A friend recently recommended a series of books about a coroner set in Bristol Having just finished May We Be Forgiven – an absorbing but in some ways challenging read (check out the disparate reviews!) – it seemed a good moment for a straightforward crime thriller and so I popped down to the library and picked up The Coroner by M.R. Hall.

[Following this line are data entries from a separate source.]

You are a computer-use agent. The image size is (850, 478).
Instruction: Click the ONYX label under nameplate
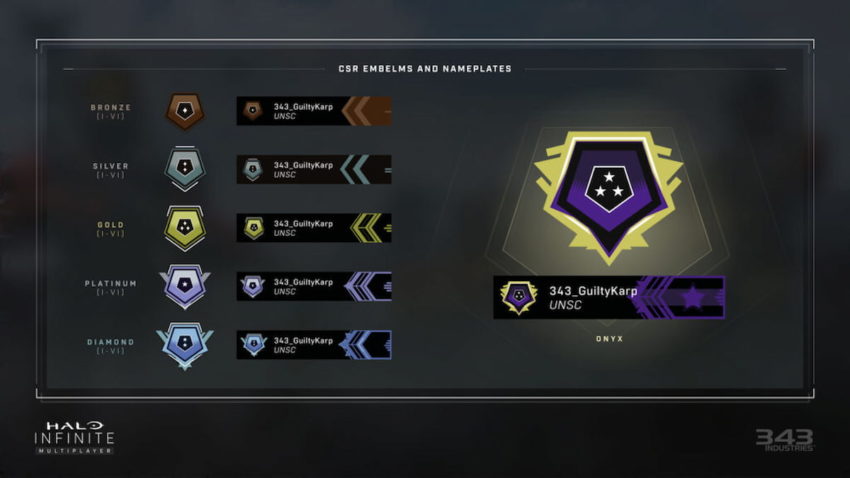click(x=609, y=339)
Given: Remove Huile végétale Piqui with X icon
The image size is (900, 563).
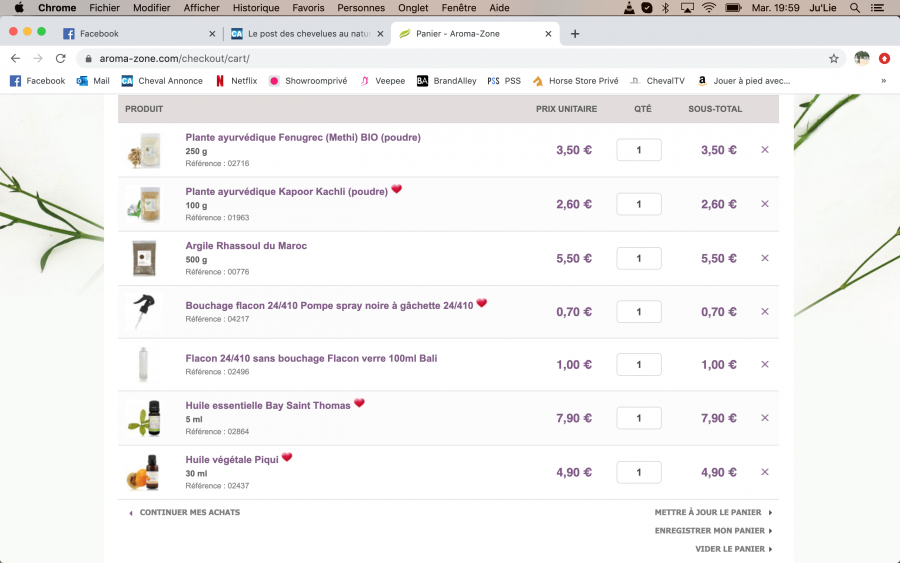Looking at the screenshot, I should [x=765, y=472].
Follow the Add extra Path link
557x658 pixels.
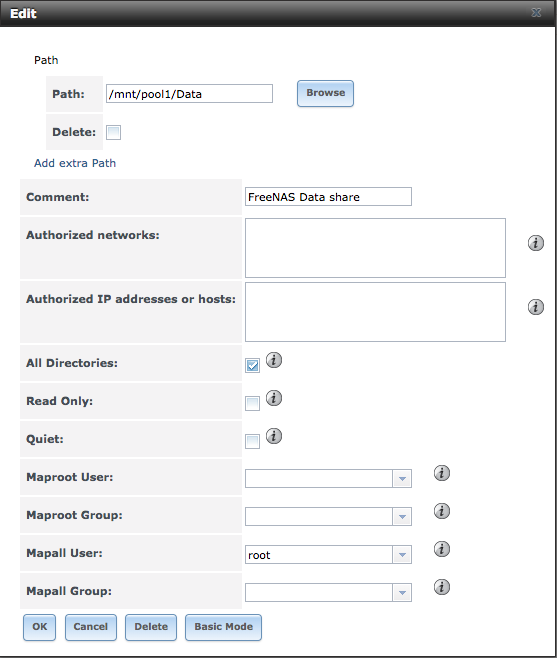coord(75,163)
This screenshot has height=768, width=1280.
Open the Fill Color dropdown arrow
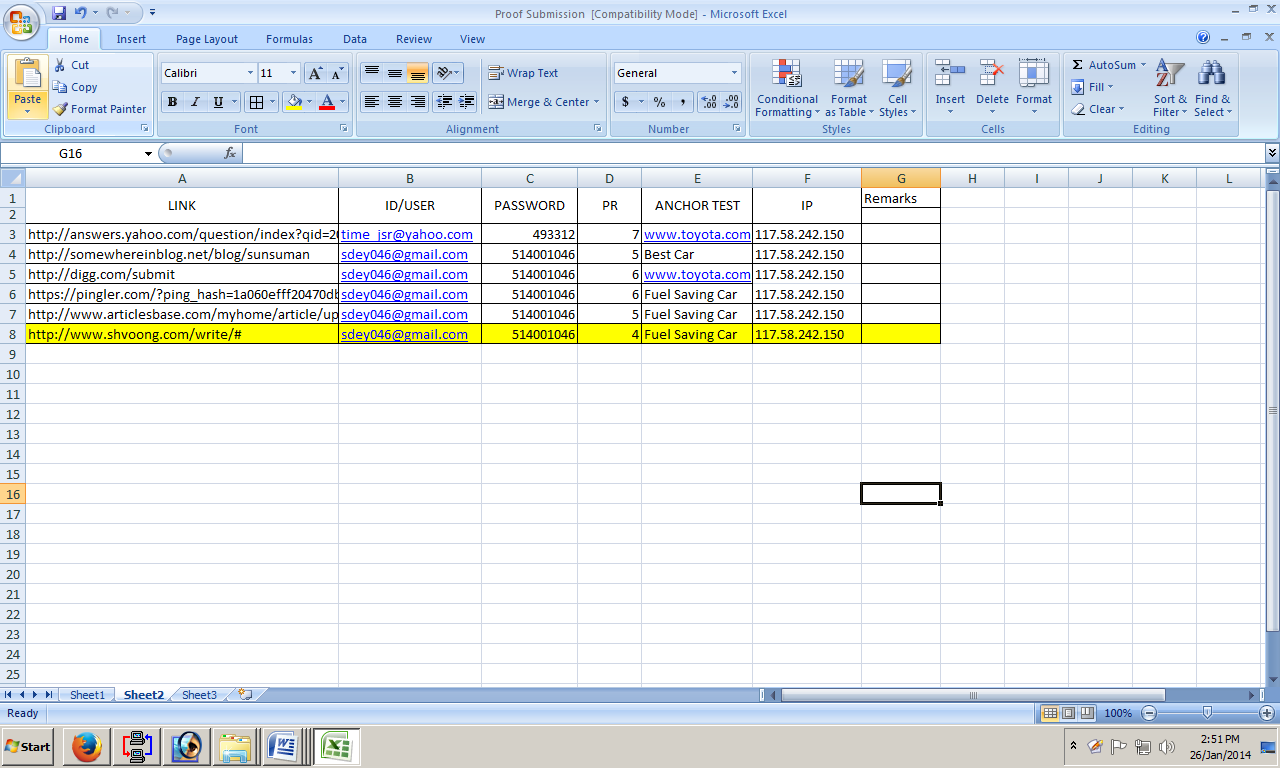tap(311, 102)
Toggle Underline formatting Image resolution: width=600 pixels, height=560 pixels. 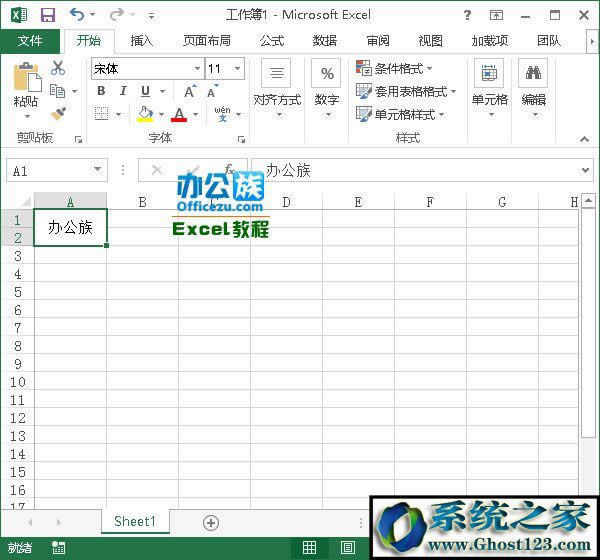(x=146, y=91)
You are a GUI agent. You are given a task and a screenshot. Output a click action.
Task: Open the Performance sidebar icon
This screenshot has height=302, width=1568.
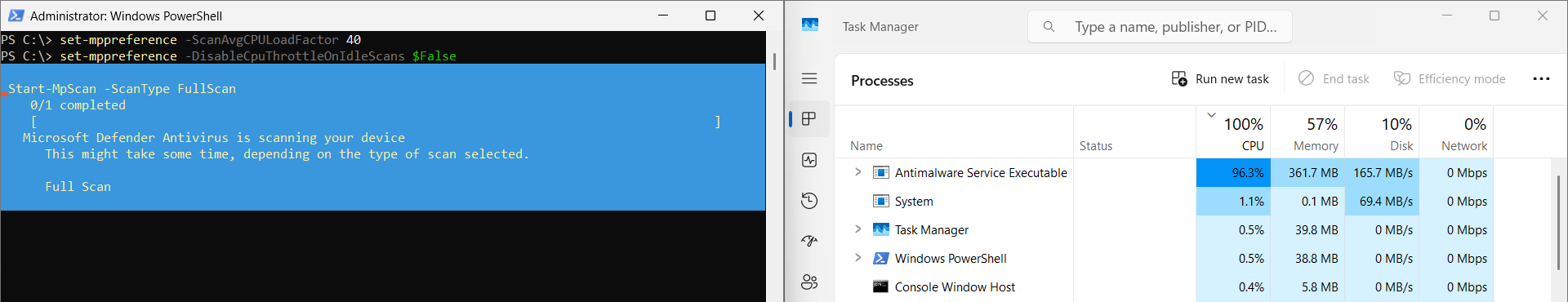click(x=809, y=160)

The opening is assured – woman starts new job, back story of mental breakdown and divorce, instant confilict with new assistant and we haven’t even got to a murder yet. So far so good. Her office is in Jamaica Street – yes, I know it well, just off Stokes Croft, a satisfying moment of recognition. Was there just last Saturday for a Bristol Lit Fest event. Hang on, according to the author Jamaica Street, is just off Whiteladies Road. Er, no, actually. Whiteladies is quite a way away. Well, it’s not the end of the world, I can might have forget this annoying glitch. But a few pages later the heroine ‘pops around the corner’ to Whiteladies to pick up a cofee and a pastry. I picture her jogging all the way ther and back. I’m completely distracted from the plot. I want to shout at the author. If you don’t know Bristol that well, don’t risk getting it wrong. Or for heaven’s sake just use Google Maps!
But who am I to cast teh first stone? Only a few months ago I was contacted by a reader who pointed out I had got my Fife bus routes wrong in A Kettle of Fish. It’s as if however detailed your research or sharp your memory there will be a reader out there who knows better. And once that error is spotted there may be no going back. I’m still reading The Coroner, but Jamaica street rankles, the bubble of the fictional world has been burst. How much of this story can I believe?
That’s why we owe it to ourselvs and our readers to do the very best we can with the matters of fact – or hand over to an editor who will cross-check every last detail. A reader interrupted might be a reader lost, and all we can do is to ask for their forgiveness.